Lo que se pide: Escribe la continuación del texto sobre la conciencia y el consuelo del Espíritu Santo a partir de su última oración.

La conciencia es una cerradura que no se abre fácilmente. Aunque la llave encaje, una mano débil no la puede girar. Así que cuando un mero hombre tiene la llave del consuelo, la conciencia se niega a abrir; sus dudas y temores no se resuelven sin una obra del Espíritu de Dios.
La conciencia es un policía de Dios; aunque la deuda se haya pagado completamente desde el Cielo, este policía no libera al alma hasta tener la autorización del Espíritu de Dios en una orden divina: “Si él diere reposo, ¿quién inquietará? Si escondiere el rostro, ¿»quién lo mirará?” (Job 34:29). Sígueme en la demostración de por qué una paz abundante de conciencia no se puede hallar aparte del evangelio y de la obra del Espíritu Santo.
a.- Solo el evangelio presenta al Espíritu de Dios como Consolador
El consuelo del Espíritu Santo descansa sobre la expiación de Jesucristo. Después de derramar su sangre y pagar todo el precio de la paz del pecador con Dios, Jesús volvió al Cielo para pedirle al Padre que enviara al Consolador. Cristo no podría haber hecho esta petición, ni el Padre la hubiera concedido, si su muerte no hubiese protegido la justicia de Dios de sufrir daño cuando los creyentes recibieran consuelo del Espíritu.

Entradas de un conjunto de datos
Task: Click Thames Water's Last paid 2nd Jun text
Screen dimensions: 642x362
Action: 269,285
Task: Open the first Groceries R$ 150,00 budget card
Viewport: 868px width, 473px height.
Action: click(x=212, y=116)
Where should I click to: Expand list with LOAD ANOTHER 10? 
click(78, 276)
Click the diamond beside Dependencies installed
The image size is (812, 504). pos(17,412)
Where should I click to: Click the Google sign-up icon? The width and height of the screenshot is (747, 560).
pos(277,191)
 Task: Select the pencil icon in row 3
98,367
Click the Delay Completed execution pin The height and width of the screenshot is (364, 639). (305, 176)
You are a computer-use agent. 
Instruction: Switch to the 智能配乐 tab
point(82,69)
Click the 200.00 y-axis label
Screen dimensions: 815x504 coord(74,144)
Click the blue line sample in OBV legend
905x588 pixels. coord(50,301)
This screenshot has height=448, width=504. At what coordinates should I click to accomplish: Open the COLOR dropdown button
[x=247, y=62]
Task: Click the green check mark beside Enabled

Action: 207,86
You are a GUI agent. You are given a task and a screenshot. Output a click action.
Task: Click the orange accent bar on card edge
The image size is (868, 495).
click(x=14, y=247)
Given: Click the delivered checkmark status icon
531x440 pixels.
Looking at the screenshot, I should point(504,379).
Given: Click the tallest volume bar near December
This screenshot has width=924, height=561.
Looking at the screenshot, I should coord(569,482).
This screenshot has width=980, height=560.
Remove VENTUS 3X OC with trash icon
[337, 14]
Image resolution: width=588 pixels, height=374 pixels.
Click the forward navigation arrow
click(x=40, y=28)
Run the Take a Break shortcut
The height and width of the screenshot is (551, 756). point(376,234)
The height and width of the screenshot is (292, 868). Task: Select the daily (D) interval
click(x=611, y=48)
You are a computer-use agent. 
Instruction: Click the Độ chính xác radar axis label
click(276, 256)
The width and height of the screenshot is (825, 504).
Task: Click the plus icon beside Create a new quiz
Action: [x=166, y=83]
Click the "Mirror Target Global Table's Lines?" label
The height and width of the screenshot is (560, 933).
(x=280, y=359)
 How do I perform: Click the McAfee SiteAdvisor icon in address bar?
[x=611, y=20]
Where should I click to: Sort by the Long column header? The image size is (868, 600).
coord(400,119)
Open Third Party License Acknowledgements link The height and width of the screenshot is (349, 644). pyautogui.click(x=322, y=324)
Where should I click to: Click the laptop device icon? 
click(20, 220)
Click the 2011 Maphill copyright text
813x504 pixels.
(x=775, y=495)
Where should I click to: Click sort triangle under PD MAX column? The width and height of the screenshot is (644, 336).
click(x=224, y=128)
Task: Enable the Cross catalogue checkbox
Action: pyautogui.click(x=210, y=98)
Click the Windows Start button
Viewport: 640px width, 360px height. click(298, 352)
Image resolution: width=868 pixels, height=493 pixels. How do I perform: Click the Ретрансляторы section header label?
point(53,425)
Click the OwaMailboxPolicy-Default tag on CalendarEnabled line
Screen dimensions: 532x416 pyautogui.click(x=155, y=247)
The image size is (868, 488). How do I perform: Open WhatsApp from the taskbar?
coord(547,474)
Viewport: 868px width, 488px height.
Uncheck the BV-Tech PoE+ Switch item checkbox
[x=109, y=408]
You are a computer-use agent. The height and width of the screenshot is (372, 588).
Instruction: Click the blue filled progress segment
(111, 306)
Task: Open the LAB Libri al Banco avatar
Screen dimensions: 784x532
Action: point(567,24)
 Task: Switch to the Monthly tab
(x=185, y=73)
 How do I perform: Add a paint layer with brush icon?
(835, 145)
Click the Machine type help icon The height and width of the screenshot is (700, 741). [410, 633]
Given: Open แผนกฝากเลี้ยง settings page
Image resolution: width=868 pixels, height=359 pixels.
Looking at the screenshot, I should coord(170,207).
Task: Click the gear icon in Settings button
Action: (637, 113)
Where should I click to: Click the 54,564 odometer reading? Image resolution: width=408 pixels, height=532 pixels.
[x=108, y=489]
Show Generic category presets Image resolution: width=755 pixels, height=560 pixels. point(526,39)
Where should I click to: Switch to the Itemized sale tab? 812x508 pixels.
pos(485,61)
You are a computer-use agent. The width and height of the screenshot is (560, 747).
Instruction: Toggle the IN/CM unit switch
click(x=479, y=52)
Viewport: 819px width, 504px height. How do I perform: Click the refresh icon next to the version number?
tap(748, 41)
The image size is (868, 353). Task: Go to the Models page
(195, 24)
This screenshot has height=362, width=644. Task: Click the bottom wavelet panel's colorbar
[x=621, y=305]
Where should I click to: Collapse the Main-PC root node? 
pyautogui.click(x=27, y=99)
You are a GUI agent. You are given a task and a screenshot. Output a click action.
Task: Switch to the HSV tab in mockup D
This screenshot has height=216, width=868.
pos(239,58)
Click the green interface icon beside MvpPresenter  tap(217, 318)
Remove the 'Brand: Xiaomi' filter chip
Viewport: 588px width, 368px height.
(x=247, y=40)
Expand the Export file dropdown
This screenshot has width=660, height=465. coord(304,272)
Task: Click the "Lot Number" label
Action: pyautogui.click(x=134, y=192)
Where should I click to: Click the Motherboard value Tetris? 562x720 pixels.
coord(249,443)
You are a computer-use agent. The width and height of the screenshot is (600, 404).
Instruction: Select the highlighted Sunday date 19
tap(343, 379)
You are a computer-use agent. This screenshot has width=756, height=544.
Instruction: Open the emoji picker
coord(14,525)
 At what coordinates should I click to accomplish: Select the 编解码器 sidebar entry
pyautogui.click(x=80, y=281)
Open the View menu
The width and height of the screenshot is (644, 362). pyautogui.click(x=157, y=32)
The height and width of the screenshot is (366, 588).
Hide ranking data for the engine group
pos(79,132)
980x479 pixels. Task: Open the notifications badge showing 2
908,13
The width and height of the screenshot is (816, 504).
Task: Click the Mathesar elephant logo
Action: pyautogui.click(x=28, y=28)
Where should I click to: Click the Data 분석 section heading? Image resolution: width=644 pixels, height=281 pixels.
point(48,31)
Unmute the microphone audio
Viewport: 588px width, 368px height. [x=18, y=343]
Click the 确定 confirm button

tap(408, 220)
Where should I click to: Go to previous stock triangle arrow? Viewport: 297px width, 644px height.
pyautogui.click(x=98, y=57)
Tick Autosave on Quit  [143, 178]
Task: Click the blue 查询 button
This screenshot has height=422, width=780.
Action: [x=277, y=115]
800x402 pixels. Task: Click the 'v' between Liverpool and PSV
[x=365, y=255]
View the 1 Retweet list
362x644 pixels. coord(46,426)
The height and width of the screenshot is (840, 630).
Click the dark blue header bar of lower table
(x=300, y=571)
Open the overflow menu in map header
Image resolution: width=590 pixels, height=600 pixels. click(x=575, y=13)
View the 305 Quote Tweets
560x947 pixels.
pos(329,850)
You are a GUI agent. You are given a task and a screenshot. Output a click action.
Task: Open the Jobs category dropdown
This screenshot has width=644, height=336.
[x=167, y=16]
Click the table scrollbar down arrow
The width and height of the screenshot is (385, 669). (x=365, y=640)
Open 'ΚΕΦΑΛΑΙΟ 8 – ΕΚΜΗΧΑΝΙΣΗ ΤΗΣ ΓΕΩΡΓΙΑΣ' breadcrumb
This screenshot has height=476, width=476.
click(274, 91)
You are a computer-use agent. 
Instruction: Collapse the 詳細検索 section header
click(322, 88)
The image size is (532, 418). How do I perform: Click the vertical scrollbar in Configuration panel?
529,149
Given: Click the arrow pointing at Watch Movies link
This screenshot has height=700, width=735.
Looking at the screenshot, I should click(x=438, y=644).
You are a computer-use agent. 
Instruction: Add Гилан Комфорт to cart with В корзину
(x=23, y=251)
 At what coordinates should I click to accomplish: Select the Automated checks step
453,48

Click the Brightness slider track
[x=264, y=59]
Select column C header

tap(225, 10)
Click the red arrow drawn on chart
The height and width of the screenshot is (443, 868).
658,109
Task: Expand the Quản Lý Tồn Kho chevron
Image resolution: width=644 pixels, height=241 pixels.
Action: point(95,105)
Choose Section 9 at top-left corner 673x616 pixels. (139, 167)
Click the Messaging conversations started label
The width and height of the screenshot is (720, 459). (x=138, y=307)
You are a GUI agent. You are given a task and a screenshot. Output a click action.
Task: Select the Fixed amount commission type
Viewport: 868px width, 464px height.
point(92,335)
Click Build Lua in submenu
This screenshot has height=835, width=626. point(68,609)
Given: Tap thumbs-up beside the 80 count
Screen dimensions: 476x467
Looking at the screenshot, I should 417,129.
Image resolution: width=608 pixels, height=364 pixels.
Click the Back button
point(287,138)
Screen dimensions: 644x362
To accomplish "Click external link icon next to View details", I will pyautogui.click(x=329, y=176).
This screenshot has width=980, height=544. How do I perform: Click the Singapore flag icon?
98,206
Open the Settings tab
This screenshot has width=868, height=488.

Resultado final:
Cristo dijo a sus discípulos: “Os conviene que yo me vaya; porque si no me fuese, el Consolador no vendría a vosotros; mas si me fuere, os lo enviaré” (Jn. 16:7).
El Espíritu fue enviado a los creyentes en cuanto Jesús apareció en el Cielo, con su sangre, como Intercesor. Te preguntarás cómo podían los creyentes del Antiguo Testamento tener esta paz y este consuelo, ya que vivían antes del regreso de Cristo al Cielo, aun antes de que viniera por primera vez a la tierra. La respuesta es que encontraron consuelo en la misma Persona que compró su redención. Fueron perdonados por la sangre de Cristo, el Cordero inmolado desde antes de la fundación del mundo; y se consolaban por su Espíritu. Todo su perdón se apuntaba en la cuenta de Cristo, que aun entonces estaba dispuesto a poner su vida una vez llegado el cumplimiento de los tiempos; y de esa misma cuenta, les llegaban las consolaciones del Espíritu Santo.
Así que el Espíritu es Consolador por el pacto evangélico de Dios; nunca podría haber dicho palabra alguna sin esta promesa del evangelio. Por tanto, cuando el Padre lo envía para consolar, viene en el nombre de Cristo, que se ha puesto en la brecha entre Él y los pecadores; esto es, por su causa y a petición suya.
¿Qué dice el Espíritu Santo cuando consuela? La alegre noticia que trae es la revelación evangélica: “No hablará por su propia cuenta, sino que hablará todo lo que oyere” (Jn. 16:13). Es decir, que su enseñanza no traerá nueva luz, distinta de la que brilla en el evangelio, sino que enseñará la misma verdad que Cristo predicaba.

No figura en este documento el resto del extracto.